SunTrust's Soft-Drink Mystery Solved

Is trouble brewing between SunTrust Banks Inc. and Coca-Cola Co.?

Maybe, maybe not. Coke has moved its closely guarded secret formula out of a SunTrust bank vault in downtown Atlanta, the hometown of both companies. The beverage giant unveiled its new home Thursday: a vault inside an expansion of the World of Coca-Cola museum several blocks away.

The move may be more of a publicity stunt than an end to the longtime relationship between the two firms, but it certainly adds to the sense that they are not as close as they once were.

The ties between Coca-Cola and $166.5 billion-asset SunTrust span more than 90 years. Trust Co. of Georgia, which helped take Coca-Cola public in 1919, was a predecessor company of SunTrust's. A piece of paper containing the formula for the brown-colored, sugary drink was placed in a Trust Co. of Georgia bank vault in 1925.

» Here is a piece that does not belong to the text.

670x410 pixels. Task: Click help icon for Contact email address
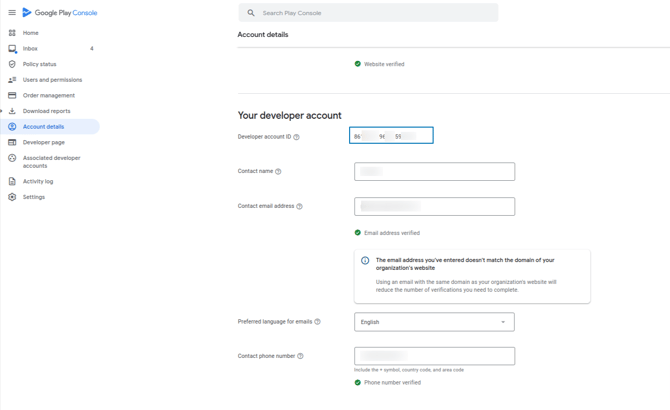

In recent years, SunTrust sold off more than 40 million shares of Coke stock that it had held since 1919 to raise capital. And Coca-Cola lately has hired other investment banks for big securities offerings; BNP Paribas, Citigroup Inc. and Goldman Sachs Group Inc. are the lead banks on Coca-Cola's $2 billion notes offering for this year.

The move Thursday coincides with the 125th anniversary of the formula. Rather than being stored in a dark basement of an anonymous office tower, the secret formula will now be located in a vault that any member of the public can view, Coca-Cola said in a press release.

But don't get too excited about getting a peek at one of the world's most-famous trade secrets. Visitors to the World of Coca-Cola can only see the black box itself, not the actual document. The box is held inside a bank vault, complete with an old-school, round-shaped vault door. A multimedia presentation will give visitors something to do besides gaze upon a black metal box.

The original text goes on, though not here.